BHP boss Andrew Mackenzie said global demand for Australian resources will continue, but warned the nation will lose its competitive edge if workplace relations, tax regimes, and regulatory red tape are not fixed.
''The question is not if Asia's demand for commodities will be met but rather which countries will deliver the supply,” Mackenzie said.
"There are even greater opportunities ahead.
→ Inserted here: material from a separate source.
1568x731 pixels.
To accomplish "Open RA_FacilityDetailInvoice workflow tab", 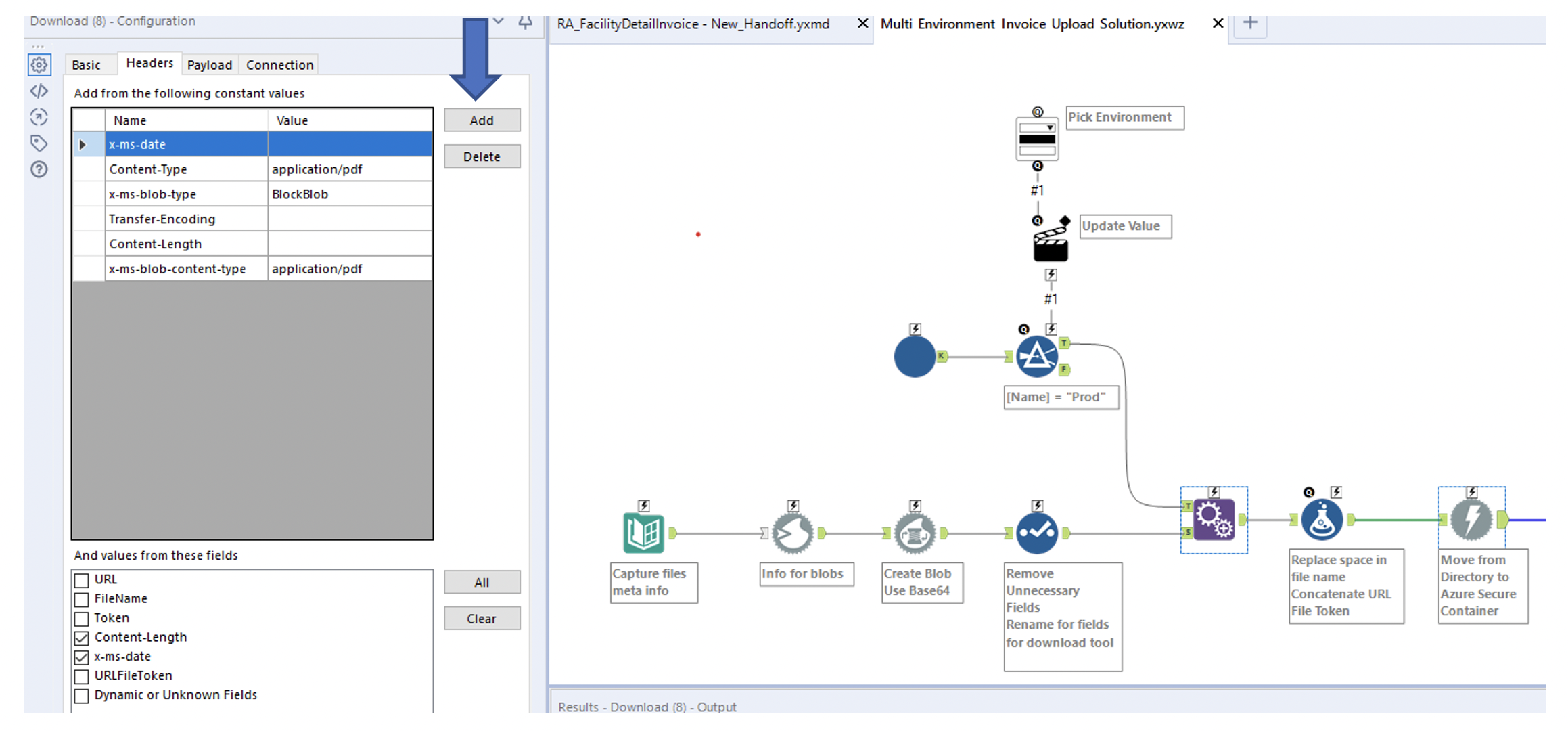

Global demand for commodities is expected to grow by up to 75 per cent over the next 15 years.”
Mackenzie said Australia was in a good position to deliver resources to its Asian neighbours but warned other suppliers were quickly catching up.
''Australia is in pole position to do so … but Australia must compete hard against both existing and emerging suppliers,” he said.
Mackenzie said the fiercest competition came from China’s low coast coking coal, thermal energy coal from the U.S and LNG from the U.S, Canada and Africa, AAP reported.
While he also saw copper from Chile and Peru as direct competition.
Mackenzie called on the government to create policies which ensured investment in the sector would continue to flow.
"We must all get sharper at productivity,” he said.
"(Government's) role is to provide efficient regulatory systems, foreign, fiscal and trade policies that encourage stability, and open markets.
''For a country to secure investment, it must create the conditions for the resources industry to prosper … industry and policy makers must now recommit to Australia's future competitiveness to make sure Australia remains a supplier of choice.”
Mackenzie also called for a ‘modern industrial relations framework’ that would bring workers and employers ‘onto the same page’.
Despite having operations all over the world, Mackenzie said BHP was ''a company firmly rooted in Australia'', highlighting the miner is the nation’s highest taxpayer.
BHP paid $US9 billion in tax in the 2011/12 financial year, he said, with around 70 per cent of BHP's profit that year coming from Australia.